WHAT IS REQUIRED:
Below are some records. Print all of them exactly as they appear.

Stored data
· · ·
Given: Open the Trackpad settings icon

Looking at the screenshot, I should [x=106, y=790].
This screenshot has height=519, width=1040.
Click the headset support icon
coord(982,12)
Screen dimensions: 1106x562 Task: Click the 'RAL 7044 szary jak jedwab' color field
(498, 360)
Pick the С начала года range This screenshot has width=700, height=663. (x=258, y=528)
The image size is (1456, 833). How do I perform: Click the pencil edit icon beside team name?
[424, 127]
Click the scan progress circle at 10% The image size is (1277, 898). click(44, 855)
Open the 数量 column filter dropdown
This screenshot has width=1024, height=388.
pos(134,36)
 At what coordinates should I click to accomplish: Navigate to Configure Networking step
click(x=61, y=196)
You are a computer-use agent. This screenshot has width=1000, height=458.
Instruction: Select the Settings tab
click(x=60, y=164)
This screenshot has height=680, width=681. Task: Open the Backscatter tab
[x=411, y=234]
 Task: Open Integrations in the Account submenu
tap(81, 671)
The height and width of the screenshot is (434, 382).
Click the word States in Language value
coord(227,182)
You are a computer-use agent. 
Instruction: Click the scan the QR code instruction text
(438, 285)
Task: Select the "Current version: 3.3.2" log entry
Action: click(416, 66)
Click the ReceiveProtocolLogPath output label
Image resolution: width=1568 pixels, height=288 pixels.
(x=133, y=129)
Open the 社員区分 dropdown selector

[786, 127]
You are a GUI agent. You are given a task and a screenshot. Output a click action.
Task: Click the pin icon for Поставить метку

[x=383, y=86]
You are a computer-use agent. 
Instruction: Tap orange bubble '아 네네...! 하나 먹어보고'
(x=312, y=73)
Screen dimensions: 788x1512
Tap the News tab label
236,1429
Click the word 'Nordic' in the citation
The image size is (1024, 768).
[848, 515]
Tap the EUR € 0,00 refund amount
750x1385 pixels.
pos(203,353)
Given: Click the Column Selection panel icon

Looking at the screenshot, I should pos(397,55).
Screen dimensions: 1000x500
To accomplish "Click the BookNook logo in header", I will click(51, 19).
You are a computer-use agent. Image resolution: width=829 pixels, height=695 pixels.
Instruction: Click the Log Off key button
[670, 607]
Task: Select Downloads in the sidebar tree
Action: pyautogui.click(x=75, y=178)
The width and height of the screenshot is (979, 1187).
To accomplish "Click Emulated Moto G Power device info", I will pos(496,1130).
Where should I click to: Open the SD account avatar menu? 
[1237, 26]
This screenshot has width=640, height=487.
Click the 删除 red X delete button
· · ·
SOLUTION:
Given: Open the Trackpad settings icon

Looking at the screenshot, I should [x=106, y=790].
This screenshot has height=519, width=1040.
Click the headset support icon
coord(982,12)
Screen dimensions: 1106x562 Task: Click the 'RAL 7044 szary jak jedwab' color field
(498, 360)
Pick the С начала года range This screenshot has width=700, height=663. (x=258, y=528)
The image size is (1456, 833). How do I perform: Click the pencil edit icon beside team name?
[424, 127]
Click the scan progress circle at 10% The image size is (1277, 898). click(44, 855)
Open the 数量 column filter dropdown
This screenshot has width=1024, height=388.
pos(134,36)
 At what coordinates should I click to accomplish: Navigate to Configure Networking step
click(x=61, y=196)
You are a computer-use agent. This screenshot has width=1000, height=458.
Instruction: Select the Settings tab
click(x=60, y=164)
This screenshot has height=680, width=681. Task: Open the Backscatter tab
[x=411, y=234]
 Task: Open Integrations in the Account submenu
tap(81, 671)
The height and width of the screenshot is (434, 382).
Click the word States in Language value
coord(227,182)
You are a computer-use agent. 
Instruction: Click the scan the QR code instruction text
(438, 285)
Task: Select the "Current version: 3.3.2" log entry
Action: click(416, 66)
Click the ReceiveProtocolLogPath output label
Image resolution: width=1568 pixels, height=288 pixels.
(x=133, y=129)
Open the 社員区分 dropdown selector

[786, 127]
You are a GUI agent. You are given a task and a screenshot. Output a click action.
Task: Click the pin icon for Поставить метку

[x=383, y=86]
You are a computer-use agent. 
Instruction: Tap orange bubble '아 네네...! 하나 먹어보고'
(x=312, y=73)
Screen dimensions: 788x1512
Tap the News tab label
236,1429
Click the word 'Nordic' in the citation
The image size is (1024, 768).
[848, 515]
Tap the EUR € 0,00 refund amount
750x1385 pixels.
pos(203,353)
Given: Click the Column Selection panel icon

Looking at the screenshot, I should pos(397,55).
Screen dimensions: 1000x500
To accomplish "Click the BookNook logo in header", I will click(51, 19).
You are a computer-use agent. Image resolution: width=829 pixels, height=695 pixels.
Instruction: Click the Log Off key button
[670, 607]
Task: Select Downloads in the sidebar tree
Action: pyautogui.click(x=75, y=178)
The width and height of the screenshot is (979, 1187).
To accomplish "Click Emulated Moto G Power device info", I will pos(496,1130).
Where should I click to: Open the SD account avatar menu? 
[1237, 26]
This screenshot has width=640, height=487.
Click the 删除 red X delete button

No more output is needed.